▶ _TASK DESCRIPTION_
Could you retype every record below exactly as it appears?

▶ _DATASET ENTRIES_
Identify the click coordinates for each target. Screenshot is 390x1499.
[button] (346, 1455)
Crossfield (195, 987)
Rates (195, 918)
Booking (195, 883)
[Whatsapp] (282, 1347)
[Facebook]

▶ _OUTPUT FOR THIS TASK_
Identify the click coordinates for each target. Screenshot is 390x1499.
[button] (346, 1455)
Crossfield (195, 987)
Rates (195, 918)
Booking (195, 883)
[Whatsapp] (282, 1347)
[Facebook]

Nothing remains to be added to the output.